This very powerful sounding consignment Gibson-made Recording King Ray Whitley rosewood Model 1027 (EW-314) is one of only 171 guitars made in 1939, with the remaining production run of 9 shipped in early 1940. We can think of this guitar as a Montgomery Wards distributed rosewood version of the Gibson J-55 model, with the wide waisted Jumbo shape, 24 3/4″ string length, and batwing bridge shape. Unique to these guitars are the Recording King pointed headstock shape, Pearl block and crown Recording King inlay, Large embossed turtle-oid pickguard, Fancy pearl diamonds and squares inlay pattern, Cream bound soundhole with no surrounding top purfling, Nickel plated cord attachment brackets at rear of headstock and endpin areas, and the Indian rosewood back and sides. The tuners are single unit Waverly models with cream colored buttons. The original endpin is missing. This guitar was shipped on March 13, 1939 to the Montgomery Wards store in St. Paul, MN.
The fine grain Adirondack source top displays very bold hard grain lines, a good indicator of how stiff and strong this top is. The even grain Indian rosewood back and sides display a bright and complex tap tone, evidence of the generous thickness dimensions that help to give the voice a very solid presence in a group setting. The 5 pice Maple neck has a medium large profile (my hands love it) that give solid strength to the rosewood fingerboard that is unsupported by an adjustable truss rod used only on Gibson branded guitars. The top X braces and two tone bars are voiced in the unscalloped tapered method that many Gibson 14 fret Jumbo players prefer.

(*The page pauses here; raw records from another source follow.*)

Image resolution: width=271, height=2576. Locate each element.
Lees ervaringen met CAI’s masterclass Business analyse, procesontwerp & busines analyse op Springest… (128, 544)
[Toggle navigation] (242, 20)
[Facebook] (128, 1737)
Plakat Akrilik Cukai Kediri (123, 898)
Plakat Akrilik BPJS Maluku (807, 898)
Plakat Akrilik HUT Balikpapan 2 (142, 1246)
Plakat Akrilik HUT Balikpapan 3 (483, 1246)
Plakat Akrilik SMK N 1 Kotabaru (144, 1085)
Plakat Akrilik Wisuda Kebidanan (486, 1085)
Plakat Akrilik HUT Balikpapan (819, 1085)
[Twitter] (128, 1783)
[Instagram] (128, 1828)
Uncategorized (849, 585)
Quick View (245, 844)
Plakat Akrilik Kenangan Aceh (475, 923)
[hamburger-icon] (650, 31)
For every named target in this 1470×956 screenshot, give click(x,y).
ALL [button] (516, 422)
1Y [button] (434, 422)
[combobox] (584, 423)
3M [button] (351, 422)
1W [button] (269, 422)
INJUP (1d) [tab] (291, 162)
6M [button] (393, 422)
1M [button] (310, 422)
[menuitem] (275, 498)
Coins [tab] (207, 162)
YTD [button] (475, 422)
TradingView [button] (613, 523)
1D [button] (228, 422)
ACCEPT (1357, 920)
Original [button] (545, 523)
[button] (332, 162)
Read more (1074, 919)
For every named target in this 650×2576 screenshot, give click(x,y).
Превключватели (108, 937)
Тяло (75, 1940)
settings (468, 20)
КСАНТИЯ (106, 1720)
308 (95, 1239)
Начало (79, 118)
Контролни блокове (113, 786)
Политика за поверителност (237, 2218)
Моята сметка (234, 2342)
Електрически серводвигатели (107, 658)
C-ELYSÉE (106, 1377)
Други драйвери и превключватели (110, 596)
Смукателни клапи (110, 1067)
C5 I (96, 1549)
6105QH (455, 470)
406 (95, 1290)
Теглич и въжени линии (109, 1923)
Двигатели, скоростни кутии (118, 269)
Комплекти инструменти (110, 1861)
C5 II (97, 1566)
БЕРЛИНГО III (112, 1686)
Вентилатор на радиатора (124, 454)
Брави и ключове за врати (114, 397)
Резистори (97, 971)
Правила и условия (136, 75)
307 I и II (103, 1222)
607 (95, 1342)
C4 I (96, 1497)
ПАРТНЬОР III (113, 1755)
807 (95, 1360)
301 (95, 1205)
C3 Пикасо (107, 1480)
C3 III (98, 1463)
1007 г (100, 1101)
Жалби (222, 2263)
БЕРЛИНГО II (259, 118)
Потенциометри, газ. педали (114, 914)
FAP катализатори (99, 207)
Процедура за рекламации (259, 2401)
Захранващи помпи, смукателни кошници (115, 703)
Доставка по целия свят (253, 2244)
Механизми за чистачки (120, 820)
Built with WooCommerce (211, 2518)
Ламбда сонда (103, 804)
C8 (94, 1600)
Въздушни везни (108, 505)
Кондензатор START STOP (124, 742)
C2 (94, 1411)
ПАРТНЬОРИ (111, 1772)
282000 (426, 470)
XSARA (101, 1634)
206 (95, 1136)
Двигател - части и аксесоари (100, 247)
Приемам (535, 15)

The list of repairs is short: There is a glued 9″ back crack extending from the neck block near the centerline, The top seam separation from soundhole to tail was glued, There are two glued top cracks at the lower bout treble edge, There is a glued crack on the bass side of the fingerboard extension, The bridge has been reglued and shows sign of finish cleanup at its edges, and the frets have been recently milled. Top top braces and bridgeplate are pristine and show no wear or modification. The entire finish except for the headstock face shows pretty aggressive buffing and there may have been some overspray associated with this work.
The voice of this guitar is quite bold and strong. Alan Perlman rarely remarks on the response or tone of instruments, but he is very enthusiastic about this one. I am too. It is a dandy. With contemporary hard-shell case.